What is needed
Reproduce the following lines word for word.

[Extracted lines]
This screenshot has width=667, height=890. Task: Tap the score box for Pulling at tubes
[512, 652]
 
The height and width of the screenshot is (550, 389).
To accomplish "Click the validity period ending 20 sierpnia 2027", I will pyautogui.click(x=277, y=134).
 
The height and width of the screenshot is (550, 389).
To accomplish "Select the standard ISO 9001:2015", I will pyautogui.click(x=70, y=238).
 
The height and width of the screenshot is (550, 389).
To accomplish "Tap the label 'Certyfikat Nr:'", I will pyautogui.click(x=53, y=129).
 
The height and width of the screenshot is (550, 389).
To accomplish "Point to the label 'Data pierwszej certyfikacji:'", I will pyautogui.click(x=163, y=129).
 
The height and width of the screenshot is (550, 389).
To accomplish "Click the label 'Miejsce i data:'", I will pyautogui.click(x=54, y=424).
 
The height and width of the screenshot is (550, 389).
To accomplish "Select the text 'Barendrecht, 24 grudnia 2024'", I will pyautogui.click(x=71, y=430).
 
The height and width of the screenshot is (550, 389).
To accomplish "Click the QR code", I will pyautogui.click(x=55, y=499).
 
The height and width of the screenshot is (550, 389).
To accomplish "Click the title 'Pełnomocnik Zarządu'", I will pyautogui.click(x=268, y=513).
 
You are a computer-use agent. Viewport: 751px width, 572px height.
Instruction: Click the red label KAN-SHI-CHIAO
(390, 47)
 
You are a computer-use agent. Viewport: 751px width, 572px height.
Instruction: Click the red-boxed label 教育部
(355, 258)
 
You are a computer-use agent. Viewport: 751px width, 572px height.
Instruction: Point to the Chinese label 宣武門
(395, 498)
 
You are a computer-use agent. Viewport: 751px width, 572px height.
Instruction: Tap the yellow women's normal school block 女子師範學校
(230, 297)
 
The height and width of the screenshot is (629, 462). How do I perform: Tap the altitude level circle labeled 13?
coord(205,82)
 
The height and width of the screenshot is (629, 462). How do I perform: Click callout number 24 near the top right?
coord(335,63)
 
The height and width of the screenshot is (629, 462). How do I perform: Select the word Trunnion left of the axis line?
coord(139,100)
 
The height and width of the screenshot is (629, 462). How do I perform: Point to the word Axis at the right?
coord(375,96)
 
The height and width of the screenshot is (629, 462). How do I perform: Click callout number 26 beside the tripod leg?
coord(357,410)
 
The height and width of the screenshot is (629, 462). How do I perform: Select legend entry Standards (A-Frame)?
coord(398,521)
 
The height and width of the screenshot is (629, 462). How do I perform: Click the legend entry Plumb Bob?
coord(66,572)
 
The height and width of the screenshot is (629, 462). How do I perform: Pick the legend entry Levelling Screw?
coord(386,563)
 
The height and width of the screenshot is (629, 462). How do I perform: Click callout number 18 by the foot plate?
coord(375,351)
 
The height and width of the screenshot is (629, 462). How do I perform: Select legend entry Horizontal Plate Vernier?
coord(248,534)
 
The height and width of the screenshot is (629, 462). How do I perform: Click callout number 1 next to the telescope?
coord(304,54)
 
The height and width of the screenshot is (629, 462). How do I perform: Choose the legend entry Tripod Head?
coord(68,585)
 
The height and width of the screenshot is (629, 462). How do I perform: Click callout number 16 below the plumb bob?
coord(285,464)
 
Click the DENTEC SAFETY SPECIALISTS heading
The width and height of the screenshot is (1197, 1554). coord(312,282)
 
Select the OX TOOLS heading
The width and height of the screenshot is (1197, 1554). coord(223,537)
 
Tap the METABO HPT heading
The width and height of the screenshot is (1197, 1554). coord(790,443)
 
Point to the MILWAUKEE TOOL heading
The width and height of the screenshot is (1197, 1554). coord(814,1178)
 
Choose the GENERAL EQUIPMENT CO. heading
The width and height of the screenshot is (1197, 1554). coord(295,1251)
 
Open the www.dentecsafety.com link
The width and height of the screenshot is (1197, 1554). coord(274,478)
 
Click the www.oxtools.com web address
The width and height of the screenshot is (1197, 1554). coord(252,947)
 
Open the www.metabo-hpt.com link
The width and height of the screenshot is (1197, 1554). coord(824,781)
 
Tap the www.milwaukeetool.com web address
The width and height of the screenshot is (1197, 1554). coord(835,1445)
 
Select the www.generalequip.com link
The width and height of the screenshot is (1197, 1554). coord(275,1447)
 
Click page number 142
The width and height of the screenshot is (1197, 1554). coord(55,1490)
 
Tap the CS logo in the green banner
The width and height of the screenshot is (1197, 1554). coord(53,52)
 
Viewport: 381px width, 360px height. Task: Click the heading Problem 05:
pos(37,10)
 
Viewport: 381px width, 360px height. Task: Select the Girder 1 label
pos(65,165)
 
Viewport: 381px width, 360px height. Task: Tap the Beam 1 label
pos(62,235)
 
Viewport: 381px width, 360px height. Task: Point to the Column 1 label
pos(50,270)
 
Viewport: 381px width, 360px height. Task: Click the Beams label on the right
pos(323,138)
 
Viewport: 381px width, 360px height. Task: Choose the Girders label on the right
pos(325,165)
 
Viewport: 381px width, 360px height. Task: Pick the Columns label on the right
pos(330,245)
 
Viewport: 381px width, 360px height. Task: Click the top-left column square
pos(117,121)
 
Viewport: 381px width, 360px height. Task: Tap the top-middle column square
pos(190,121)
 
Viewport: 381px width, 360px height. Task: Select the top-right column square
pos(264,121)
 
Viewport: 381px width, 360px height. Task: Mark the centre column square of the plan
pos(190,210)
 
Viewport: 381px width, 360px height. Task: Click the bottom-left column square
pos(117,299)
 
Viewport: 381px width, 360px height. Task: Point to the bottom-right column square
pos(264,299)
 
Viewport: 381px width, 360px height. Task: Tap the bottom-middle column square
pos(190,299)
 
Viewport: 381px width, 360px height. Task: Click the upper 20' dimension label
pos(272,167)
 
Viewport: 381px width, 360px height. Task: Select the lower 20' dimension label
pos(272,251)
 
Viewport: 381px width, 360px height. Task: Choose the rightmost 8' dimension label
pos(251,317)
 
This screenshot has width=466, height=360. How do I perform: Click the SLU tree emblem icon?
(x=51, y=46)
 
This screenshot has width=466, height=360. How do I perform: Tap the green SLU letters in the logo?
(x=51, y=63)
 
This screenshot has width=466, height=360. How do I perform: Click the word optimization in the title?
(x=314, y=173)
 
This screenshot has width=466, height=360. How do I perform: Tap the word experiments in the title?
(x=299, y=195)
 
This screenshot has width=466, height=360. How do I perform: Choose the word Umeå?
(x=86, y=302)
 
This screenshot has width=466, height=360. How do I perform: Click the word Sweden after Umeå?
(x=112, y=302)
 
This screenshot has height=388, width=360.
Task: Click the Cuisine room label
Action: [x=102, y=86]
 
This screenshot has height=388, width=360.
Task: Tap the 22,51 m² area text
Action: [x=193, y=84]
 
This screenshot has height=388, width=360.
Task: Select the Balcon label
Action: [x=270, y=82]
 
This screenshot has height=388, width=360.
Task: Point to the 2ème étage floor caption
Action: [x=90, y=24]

Response below
This screenshot has width=667, height=890. Task: Tap the score box for Pulling at tubes
[512, 652]
 
The height and width of the screenshot is (550, 389).
To accomplish "Click the validity period ending 20 sierpnia 2027", I will pyautogui.click(x=277, y=134).
 
The height and width of the screenshot is (550, 389).
To accomplish "Select the standard ISO 9001:2015", I will pyautogui.click(x=70, y=238).
 
The height and width of the screenshot is (550, 389).
To accomplish "Tap the label 'Certyfikat Nr:'", I will pyautogui.click(x=53, y=129).
 
The height and width of the screenshot is (550, 389).
To accomplish "Point to the label 'Data pierwszej certyfikacji:'", I will pyautogui.click(x=163, y=129).
 
The height and width of the screenshot is (550, 389).
To accomplish "Click the label 'Miejsce i data:'", I will pyautogui.click(x=54, y=424).
 
The height and width of the screenshot is (550, 389).
To accomplish "Select the text 'Barendrecht, 24 grudnia 2024'", I will pyautogui.click(x=71, y=430).
 
The height and width of the screenshot is (550, 389).
To accomplish "Click the QR code", I will pyautogui.click(x=55, y=499).
 
The height and width of the screenshot is (550, 389).
To accomplish "Click the title 'Pełnomocnik Zarządu'", I will pyautogui.click(x=268, y=513).
 
You are a computer-use agent. Viewport: 751px width, 572px height.
Instruction: Click the red label KAN-SHI-CHIAO
(390, 47)
 
You are a computer-use agent. Viewport: 751px width, 572px height.
Instruction: Click the red-boxed label 教育部
(355, 258)
 
You are a computer-use agent. Viewport: 751px width, 572px height.
Instruction: Point to the Chinese label 宣武門
(395, 498)
 
You are a computer-use agent. Viewport: 751px width, 572px height.
Instruction: Tap the yellow women's normal school block 女子師範學校
(230, 297)
 
The height and width of the screenshot is (629, 462). How do I perform: Tap the altitude level circle labeled 13?
coord(205,82)
 
The height and width of the screenshot is (629, 462). How do I perform: Click callout number 24 near the top right?
coord(335,63)
 
The height and width of the screenshot is (629, 462). How do I perform: Select the word Trunnion left of the axis line?
coord(139,100)
 
The height and width of the screenshot is (629, 462). How do I perform: Point to the word Axis at the right?
coord(375,96)
 
The height and width of the screenshot is (629, 462). How do I perform: Click callout number 26 beside the tripod leg?
coord(357,410)
 
The height and width of the screenshot is (629, 462). How do I perform: Select legend entry Standards (A-Frame)?
coord(398,521)
 
The height and width of the screenshot is (629, 462). How do I perform: Click the legend entry Plumb Bob?
coord(66,572)
 
The height and width of the screenshot is (629, 462). How do I perform: Pick the legend entry Levelling Screw?
coord(386,563)
 
The height and width of the screenshot is (629, 462). How do I perform: Click callout number 18 by the foot plate?
coord(375,351)
 
The height and width of the screenshot is (629, 462). How do I perform: Select legend entry Horizontal Plate Vernier?
coord(248,534)
 
The height and width of the screenshot is (629, 462). How do I perform: Click callout number 1 next to the telescope?
coord(304,54)
 
The height and width of the screenshot is (629, 462). How do I perform: Choose the legend entry Tripod Head?
coord(68,585)
 
The height and width of the screenshot is (629, 462). How do I perform: Click callout number 16 below the plumb bob?
coord(285,464)
 
Click the DENTEC SAFETY SPECIALISTS heading
The width and height of the screenshot is (1197, 1554). coord(312,282)
 
Select the OX TOOLS heading
The width and height of the screenshot is (1197, 1554). coord(223,537)
 
Tap the METABO HPT heading
The width and height of the screenshot is (1197, 1554). coord(790,443)
 
Point to the MILWAUKEE TOOL heading
The width and height of the screenshot is (1197, 1554). coord(814,1178)
 
Choose the GENERAL EQUIPMENT CO. heading
The width and height of the screenshot is (1197, 1554). coord(295,1251)
 
Open the www.dentecsafety.com link
The width and height of the screenshot is (1197, 1554). coord(274,478)
 
Click the www.oxtools.com web address
The width and height of the screenshot is (1197, 1554). coord(252,947)
 
Open the www.metabo-hpt.com link
The width and height of the screenshot is (1197, 1554). coord(824,781)
 
Tap the www.milwaukeetool.com web address
The width and height of the screenshot is (1197, 1554). coord(835,1445)
 
Select the www.generalequip.com link
The width and height of the screenshot is (1197, 1554). coord(275,1447)
 
Click page number 142
The width and height of the screenshot is (1197, 1554). coord(55,1490)
 
Tap the CS logo in the green banner
The width and height of the screenshot is (1197, 1554). coord(53,52)
 
Viewport: 381px width, 360px height. Task: Click the heading Problem 05:
pos(37,10)
 
Viewport: 381px width, 360px height. Task: Select the Girder 1 label
pos(65,165)
 
Viewport: 381px width, 360px height. Task: Tap the Beam 1 label
pos(62,235)
 
Viewport: 381px width, 360px height. Task: Point to the Column 1 label
pos(50,270)
 
Viewport: 381px width, 360px height. Task: Click the Beams label on the right
pos(323,138)
 
Viewport: 381px width, 360px height. Task: Choose the Girders label on the right
pos(325,165)
 
Viewport: 381px width, 360px height. Task: Pick the Columns label on the right
pos(330,245)
 
Viewport: 381px width, 360px height. Task: Click the top-left column square
pos(117,121)
 
Viewport: 381px width, 360px height. Task: Tap the top-middle column square
pos(190,121)
 
Viewport: 381px width, 360px height. Task: Select the top-right column square
pos(264,121)
 
Viewport: 381px width, 360px height. Task: Mark the centre column square of the plan
pos(190,210)
 
Viewport: 381px width, 360px height. Task: Click the bottom-left column square
pos(117,299)
 
Viewport: 381px width, 360px height. Task: Point to the bottom-right column square
pos(264,299)
 
Viewport: 381px width, 360px height. Task: Tap the bottom-middle column square
pos(190,299)
 
Viewport: 381px width, 360px height. Task: Click the upper 20' dimension label
pos(272,167)
 
Viewport: 381px width, 360px height. Task: Select the lower 20' dimension label
pos(272,251)
 
Viewport: 381px width, 360px height. Task: Choose the rightmost 8' dimension label
pos(251,317)
 
This screenshot has width=466, height=360. How do I perform: Click the SLU tree emblem icon?
(x=51, y=46)
 
This screenshot has width=466, height=360. How do I perform: Tap the green SLU letters in the logo?
(x=51, y=63)
 
This screenshot has width=466, height=360. How do I perform: Click the word optimization in the title?
(x=314, y=173)
 
This screenshot has width=466, height=360. How do I perform: Tap the word experiments in the title?
(x=299, y=195)
 
This screenshot has width=466, height=360. How do I perform: Choose the word Umeå?
(x=86, y=302)
 
This screenshot has width=466, height=360. How do I perform: Click the word Sweden after Umeå?
(x=112, y=302)
 
This screenshot has height=388, width=360.
Task: Click the Cuisine room label
Action: [x=102, y=86]
 
This screenshot has height=388, width=360.
Task: Tap the 22,51 m² area text
Action: [x=193, y=84]
 
This screenshot has height=388, width=360.
Task: Select the Balcon label
Action: [x=270, y=82]
 
This screenshot has height=388, width=360.
Task: Point to the 2ème étage floor caption
Action: [x=90, y=24]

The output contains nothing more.